La Corte d‘Appello ha ritenuto illegittimo il licenziamento, ritenendo esclusa la sussistenza del dolo e del­la colpa nella condotta del dipendente, che si era limita­to ad eseguire gli ordini impartitigli dal superiore ge­rarchico in occasione di una riunione aperta a tutti gli addetti al reparto. Il licenziamento, ad avviso della Cor­te territoriale, era quindi privo del requisito della giusta causa, sicché la società datrice di lavoro veniva condan­nata a reintegrare il lavoratore e a risarcirgli il danno.

La Corte di Cassazione ha osservato che l'ese­cuzione di un ordine illegittimo impartito dal superiore gerarchico non basta di per sé ad impedire la configurabilità di una giusta causa di licenziamento, non trovan­do applicazione nel rapporto di lavoro privato l'art. 51 c.p. ("Esercizio di un diritto 0 adempimento di un dove­re"), che esclude la punibilità del comportamento illegit­timo.

Ricorda infatti la Corte che, «secondo un risalente a ancora valido indirizzo della giurisprudenza di le­gittimità, la scriminante di cui all’art. 51 c.p. trova la sua giustificazione nel divieto imposto ai cittadini di sindacare le norme giuridiche e di disubbidire agli ordi­ni legittimi della pubblica autorità, considera non puni­bili i fatti preveduti dalla legge come reati, se siano commessi per adempiere a un dovere derivante da tali norme ed ordini.

Tuttavia, gli ordini, come si evince dalla precisa e chiara formulazione della legge, debbono emanare da una pubblica autorità, il che significa che i rapporti di subordinazione presi in considerazione sono esclusivamente quelli che sono previsti dal diritto pub­blico.
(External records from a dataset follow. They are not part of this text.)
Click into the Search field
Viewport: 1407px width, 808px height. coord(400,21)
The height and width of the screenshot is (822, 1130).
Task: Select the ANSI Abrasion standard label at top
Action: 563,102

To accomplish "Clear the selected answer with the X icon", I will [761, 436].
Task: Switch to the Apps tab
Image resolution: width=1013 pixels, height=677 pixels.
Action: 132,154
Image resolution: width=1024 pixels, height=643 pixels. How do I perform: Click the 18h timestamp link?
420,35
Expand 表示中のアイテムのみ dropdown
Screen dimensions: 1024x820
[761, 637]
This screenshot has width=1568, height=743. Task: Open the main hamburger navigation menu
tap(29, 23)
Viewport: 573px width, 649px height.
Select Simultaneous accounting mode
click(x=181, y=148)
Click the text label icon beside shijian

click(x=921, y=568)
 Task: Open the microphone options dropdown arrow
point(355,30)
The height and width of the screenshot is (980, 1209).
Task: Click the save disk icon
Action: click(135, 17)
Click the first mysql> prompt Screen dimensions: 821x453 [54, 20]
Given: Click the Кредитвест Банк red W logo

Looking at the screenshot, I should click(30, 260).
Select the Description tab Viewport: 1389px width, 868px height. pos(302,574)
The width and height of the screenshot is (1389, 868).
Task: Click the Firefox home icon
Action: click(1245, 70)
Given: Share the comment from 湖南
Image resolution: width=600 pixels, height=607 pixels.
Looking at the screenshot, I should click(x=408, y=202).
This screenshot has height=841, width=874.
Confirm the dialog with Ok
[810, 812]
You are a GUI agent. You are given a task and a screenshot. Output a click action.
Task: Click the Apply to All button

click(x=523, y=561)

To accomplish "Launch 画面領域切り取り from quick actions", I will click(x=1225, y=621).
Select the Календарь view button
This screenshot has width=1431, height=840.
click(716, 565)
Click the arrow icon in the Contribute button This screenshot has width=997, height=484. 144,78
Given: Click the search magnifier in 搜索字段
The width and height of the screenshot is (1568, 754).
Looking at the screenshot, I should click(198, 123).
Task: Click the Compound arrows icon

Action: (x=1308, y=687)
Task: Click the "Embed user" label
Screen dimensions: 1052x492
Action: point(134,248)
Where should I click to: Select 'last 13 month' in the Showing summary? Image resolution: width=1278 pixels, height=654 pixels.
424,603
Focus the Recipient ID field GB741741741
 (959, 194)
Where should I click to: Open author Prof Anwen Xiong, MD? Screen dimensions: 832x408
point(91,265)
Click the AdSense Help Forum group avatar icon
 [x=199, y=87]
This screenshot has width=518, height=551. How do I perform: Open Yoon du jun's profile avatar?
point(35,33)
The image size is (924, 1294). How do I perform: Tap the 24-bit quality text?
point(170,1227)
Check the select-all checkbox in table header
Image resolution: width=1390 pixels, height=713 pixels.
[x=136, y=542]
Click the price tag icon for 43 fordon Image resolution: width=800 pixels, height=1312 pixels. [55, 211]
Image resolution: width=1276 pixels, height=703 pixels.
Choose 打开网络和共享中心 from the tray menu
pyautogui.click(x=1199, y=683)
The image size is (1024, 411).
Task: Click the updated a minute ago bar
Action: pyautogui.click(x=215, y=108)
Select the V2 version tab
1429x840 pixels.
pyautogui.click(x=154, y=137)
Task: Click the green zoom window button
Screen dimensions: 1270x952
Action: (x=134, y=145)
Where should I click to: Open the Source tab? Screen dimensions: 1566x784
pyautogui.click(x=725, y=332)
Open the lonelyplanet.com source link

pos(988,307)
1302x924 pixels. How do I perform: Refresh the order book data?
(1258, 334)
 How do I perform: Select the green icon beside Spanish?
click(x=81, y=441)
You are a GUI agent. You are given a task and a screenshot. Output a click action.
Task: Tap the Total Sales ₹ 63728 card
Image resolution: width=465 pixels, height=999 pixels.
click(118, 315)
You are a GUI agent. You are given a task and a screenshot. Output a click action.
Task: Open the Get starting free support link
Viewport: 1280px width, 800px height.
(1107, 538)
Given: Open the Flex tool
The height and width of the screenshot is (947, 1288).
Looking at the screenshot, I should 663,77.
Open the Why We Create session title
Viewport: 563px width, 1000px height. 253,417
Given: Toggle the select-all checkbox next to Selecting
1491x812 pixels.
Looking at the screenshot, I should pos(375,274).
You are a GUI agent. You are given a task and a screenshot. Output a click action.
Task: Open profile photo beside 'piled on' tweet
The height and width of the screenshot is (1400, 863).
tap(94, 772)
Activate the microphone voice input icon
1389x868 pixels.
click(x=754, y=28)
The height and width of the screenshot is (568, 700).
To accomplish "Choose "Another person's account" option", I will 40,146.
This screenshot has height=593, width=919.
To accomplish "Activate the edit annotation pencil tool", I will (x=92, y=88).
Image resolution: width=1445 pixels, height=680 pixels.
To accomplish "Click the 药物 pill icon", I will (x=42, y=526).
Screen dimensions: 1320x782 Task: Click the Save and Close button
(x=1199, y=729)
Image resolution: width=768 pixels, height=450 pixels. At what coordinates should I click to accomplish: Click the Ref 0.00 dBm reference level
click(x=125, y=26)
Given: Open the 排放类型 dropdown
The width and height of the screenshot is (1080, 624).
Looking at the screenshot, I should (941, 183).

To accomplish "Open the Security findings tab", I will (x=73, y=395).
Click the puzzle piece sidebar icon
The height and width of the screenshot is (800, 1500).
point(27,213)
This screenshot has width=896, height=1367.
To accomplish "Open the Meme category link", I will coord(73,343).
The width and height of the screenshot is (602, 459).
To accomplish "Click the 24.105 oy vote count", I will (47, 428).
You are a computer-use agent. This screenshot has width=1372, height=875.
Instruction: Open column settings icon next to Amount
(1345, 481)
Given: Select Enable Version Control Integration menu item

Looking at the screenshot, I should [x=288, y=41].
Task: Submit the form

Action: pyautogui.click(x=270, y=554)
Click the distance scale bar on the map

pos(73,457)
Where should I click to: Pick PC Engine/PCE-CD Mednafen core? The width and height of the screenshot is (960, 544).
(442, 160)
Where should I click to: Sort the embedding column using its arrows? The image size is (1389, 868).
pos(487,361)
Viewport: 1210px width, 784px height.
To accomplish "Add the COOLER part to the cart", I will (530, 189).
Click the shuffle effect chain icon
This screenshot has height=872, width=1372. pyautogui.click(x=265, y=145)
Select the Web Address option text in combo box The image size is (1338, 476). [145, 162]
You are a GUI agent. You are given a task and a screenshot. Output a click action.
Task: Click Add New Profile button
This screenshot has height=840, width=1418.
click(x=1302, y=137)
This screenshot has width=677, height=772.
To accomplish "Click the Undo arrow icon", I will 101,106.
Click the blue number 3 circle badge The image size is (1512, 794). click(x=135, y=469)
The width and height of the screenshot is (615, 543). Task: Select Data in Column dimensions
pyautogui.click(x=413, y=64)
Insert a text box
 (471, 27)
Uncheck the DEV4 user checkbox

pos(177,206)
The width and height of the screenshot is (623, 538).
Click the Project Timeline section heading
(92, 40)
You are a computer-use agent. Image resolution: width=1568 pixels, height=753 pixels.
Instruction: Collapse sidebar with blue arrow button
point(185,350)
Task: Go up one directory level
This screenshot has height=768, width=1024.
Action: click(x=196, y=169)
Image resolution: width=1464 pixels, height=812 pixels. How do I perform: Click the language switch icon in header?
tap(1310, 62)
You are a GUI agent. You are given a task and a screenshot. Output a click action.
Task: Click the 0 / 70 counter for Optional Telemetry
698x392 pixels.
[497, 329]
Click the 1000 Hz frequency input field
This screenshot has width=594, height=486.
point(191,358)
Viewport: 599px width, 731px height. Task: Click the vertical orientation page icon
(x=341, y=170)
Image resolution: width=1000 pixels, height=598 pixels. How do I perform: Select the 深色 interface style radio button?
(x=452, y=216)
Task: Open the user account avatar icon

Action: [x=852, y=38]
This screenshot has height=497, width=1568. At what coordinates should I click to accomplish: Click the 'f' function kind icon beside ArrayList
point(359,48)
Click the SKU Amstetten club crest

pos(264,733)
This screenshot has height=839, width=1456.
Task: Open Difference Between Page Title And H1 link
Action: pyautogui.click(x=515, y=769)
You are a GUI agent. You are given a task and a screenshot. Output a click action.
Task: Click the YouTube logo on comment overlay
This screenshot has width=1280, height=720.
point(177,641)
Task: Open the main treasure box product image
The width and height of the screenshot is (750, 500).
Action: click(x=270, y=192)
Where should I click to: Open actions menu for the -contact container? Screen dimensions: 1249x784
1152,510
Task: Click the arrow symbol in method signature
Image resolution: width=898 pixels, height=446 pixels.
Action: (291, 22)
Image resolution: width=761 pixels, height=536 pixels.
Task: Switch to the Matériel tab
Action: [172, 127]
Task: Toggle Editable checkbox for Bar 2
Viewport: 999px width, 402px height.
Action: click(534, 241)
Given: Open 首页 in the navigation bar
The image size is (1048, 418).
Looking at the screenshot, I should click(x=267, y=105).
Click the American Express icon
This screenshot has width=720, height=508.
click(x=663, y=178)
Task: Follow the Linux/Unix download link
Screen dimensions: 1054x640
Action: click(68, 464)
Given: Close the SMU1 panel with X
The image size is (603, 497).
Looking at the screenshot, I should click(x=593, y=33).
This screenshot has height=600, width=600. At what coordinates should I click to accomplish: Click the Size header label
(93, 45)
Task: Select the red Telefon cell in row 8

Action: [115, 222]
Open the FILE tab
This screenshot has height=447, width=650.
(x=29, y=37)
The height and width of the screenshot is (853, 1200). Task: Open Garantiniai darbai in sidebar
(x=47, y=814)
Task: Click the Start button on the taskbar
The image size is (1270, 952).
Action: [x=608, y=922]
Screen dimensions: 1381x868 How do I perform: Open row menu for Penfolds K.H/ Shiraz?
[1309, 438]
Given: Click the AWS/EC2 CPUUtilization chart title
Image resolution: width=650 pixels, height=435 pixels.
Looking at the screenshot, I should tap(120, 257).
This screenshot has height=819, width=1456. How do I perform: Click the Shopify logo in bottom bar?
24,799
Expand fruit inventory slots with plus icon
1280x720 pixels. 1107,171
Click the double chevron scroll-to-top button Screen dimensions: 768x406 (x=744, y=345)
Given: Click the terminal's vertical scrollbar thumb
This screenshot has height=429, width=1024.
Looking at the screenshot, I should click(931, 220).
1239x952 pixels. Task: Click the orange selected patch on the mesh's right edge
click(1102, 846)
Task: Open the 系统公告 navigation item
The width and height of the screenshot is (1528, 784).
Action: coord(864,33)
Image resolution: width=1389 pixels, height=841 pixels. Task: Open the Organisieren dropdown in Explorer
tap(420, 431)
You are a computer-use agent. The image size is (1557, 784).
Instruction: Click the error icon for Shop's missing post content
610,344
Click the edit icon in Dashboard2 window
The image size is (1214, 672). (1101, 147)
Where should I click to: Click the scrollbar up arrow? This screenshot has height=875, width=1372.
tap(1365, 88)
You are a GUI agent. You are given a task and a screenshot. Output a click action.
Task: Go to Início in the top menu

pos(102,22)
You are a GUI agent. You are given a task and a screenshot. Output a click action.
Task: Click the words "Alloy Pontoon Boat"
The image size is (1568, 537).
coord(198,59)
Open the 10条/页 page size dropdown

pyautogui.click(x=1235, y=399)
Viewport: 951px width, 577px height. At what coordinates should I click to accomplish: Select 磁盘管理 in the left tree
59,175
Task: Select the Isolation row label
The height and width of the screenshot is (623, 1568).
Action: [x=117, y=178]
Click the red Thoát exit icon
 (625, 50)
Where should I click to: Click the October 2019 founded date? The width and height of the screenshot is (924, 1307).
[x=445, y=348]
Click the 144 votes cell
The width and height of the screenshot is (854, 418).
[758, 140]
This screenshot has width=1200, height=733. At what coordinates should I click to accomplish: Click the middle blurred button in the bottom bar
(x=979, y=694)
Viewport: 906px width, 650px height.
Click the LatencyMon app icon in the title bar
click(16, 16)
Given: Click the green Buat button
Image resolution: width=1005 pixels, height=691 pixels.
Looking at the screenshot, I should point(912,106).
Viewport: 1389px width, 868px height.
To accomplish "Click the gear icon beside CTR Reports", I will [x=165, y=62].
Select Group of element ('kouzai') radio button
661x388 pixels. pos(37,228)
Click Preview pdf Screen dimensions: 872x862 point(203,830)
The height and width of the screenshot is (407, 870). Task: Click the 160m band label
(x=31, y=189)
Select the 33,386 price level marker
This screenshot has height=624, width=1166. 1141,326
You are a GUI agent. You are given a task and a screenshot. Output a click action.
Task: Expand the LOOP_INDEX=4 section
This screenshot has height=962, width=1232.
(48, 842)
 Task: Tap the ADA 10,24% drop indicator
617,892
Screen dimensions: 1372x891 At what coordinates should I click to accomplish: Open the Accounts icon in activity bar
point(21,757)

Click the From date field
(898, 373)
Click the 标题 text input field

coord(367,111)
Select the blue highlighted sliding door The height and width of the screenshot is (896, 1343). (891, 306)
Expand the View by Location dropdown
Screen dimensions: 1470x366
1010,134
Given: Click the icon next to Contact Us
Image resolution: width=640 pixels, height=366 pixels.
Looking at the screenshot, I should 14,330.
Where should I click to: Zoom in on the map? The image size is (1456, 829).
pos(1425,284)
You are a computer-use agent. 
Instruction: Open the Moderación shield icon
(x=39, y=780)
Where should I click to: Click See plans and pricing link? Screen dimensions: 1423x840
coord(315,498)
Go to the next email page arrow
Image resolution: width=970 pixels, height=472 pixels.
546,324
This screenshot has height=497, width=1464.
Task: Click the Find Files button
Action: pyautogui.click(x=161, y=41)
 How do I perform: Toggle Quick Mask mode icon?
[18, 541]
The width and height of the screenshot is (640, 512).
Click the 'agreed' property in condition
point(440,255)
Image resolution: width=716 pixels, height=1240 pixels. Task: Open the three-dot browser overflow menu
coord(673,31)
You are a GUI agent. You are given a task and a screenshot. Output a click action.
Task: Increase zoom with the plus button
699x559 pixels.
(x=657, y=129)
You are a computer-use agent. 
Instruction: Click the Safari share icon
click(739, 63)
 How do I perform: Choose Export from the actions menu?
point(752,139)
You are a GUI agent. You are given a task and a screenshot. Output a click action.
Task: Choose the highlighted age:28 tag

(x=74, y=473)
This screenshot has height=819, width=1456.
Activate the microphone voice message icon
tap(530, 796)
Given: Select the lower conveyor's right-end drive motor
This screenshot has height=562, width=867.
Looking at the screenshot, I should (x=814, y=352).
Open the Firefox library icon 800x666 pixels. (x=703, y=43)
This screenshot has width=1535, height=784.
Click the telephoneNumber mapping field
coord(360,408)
Nei rapporti di diritto privato, tra i quali sono compresi quelli che intercorrono tra i privati datori di lavoro e i loro dipendenti, non è applicabile la causa di giustificazione sopra indicata, perché manca un potere di supremazia, inteso in senso pubblicistico, del supe­riore riconosciuto dalla legge» (in questo senso, cfr. Cass. pen. N. 34961 del 2013; Cass. pen. N. 133 del 1971).

I Giudici di legittimità hanno poi concluso il proprio ra­gionamento ricordando che la condotta illecita tenuta dal dipendente in esecuzione di un ordine impartito da un superiore gerarchico non vale a far venire meno la giusta causa di licenziamento, se il lavoratore era in grado di comprendere l'illegittimità dell'ordine ricevuto. Su tali presupposti la Corte di Cassazione ha cassato con rinvio la sentenza impugnata affinché la Corte d'Appello riesamini la fattispecie, basandosi sul presup­posto che non è sufficiente l’ordine proveniente dal su­periore gerarchico per escludere la sussistenza della giu­sta causa di licenziamento.